The bid was thwarted by Yemenia's female pilot, Rosana Mustafa Abdul Khaldeq, who struggled with the hijacker while her co-pilot, named only as Anis, managed to tie him up after touching down, sources at the airline said.

Security sources here named the hijacker as Mohammed Yayha Ali Sattir and said he was born in Sanaa in 1971.

Yemeni diplomatic sources in Djibouti said the hijacker's intention was to take U.S. Ambassador to Yemen, Sanaa Barbara Bodine, to Baghdad.

But after Sattir ordered the pilot to do this while the plane was making a domestic flight in Yemen, warning that he would otherwise blow up the aircraft, Khaldeq convinced the hijacker to allow a refueling detour to Djibouti.

Upon landing in Djibouti just after noon, the pilot activated all the aircraft's emergency slides, allowing all passengers, Bodine included, to disembark safely.

The hijacker had intended to fly from Djibouti to Baghdad with Bodine as the only passenger.

Together with two bodyguards, two French businessmen and some Yemeni protocol officers, Bodine later flew back to Yemen aboard Djibouti's presidential jet, according to a reporter at the airport.

Bodine later arrived in Sanaa, according to an airport official there.

All passengers aboard the Yemenia Boeing 727 were safe and sound, according to Djibouti police and airport officials. Another airplane was expected to arrive in Djibouti to repatriate the passengers and crew of the hijacked Yemenia flight.

When the plane was on the ground in Djibouti, Khaldeq and her co-pilot tussled with the hijacker in the cockpit, where he had earlier appeared saying he had placed explosives on the plane.

The co-pilot, named only as Anis, managed to tie up the hijacker, who together with the pilot, was slightly injured and admitted to a Djibouti hospital.

There were conflicting reports about how the hijacker was armed, with some sources saying he fired two shots without harming anybody and others saying he only possessed a weapon shaped like a pen and capable of firing only a single shot.

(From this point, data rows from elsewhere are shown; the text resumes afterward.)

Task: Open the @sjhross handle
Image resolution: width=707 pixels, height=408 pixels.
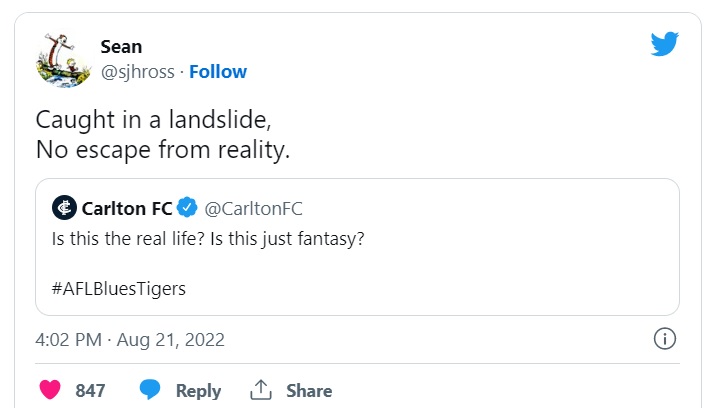Action: (137, 72)
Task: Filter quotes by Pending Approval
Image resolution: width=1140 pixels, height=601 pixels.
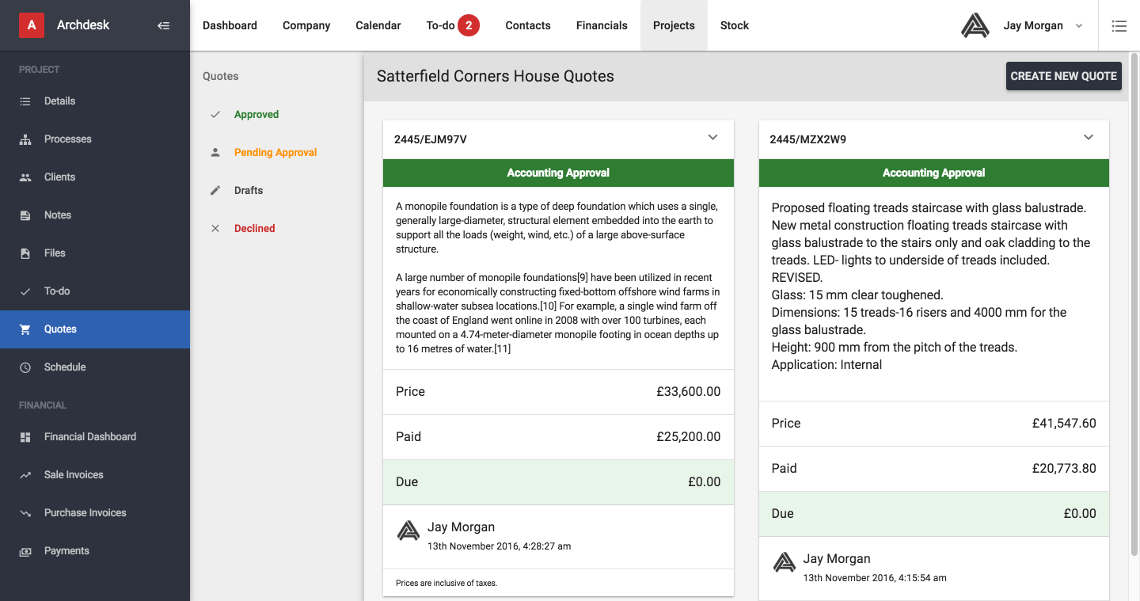Action: tap(275, 153)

"Four Americans from the U.S. embassy in Sanaa, including Bodine, were on board the plane," Dona Visocand, economic officer at the U.S. embassy there, said.

Bodine and Yemen's ambassador to Washington, Abdel Wahab al-Hajri, were traveling to a meeting with President Ali Abdullah Saleh, who is touring the country ahead of municipal elections on February 20th, Sanaa officials said.

"Bodine was heading for Taiz to meet with President Saleh for talks on the USS Cole," Visocand said without elaborating.

Bodine, who is normally accompanied by a team of armed bodyguards, has been at the forefront of investigations into the October 12th blast on the Cole warship in the southern Yemeni port of Aden that left 17 U.S. sailors dead.

Contacts are underway with Djibouti port authorities for the return of the Yemenia plane to Sanaa in the afternoon, according to Yemeni and U.S. sources in Sanaa.

The plane was first to be thoroughly searched for explosives.

Another plane was expected from Yemen to collect the stranded passengers.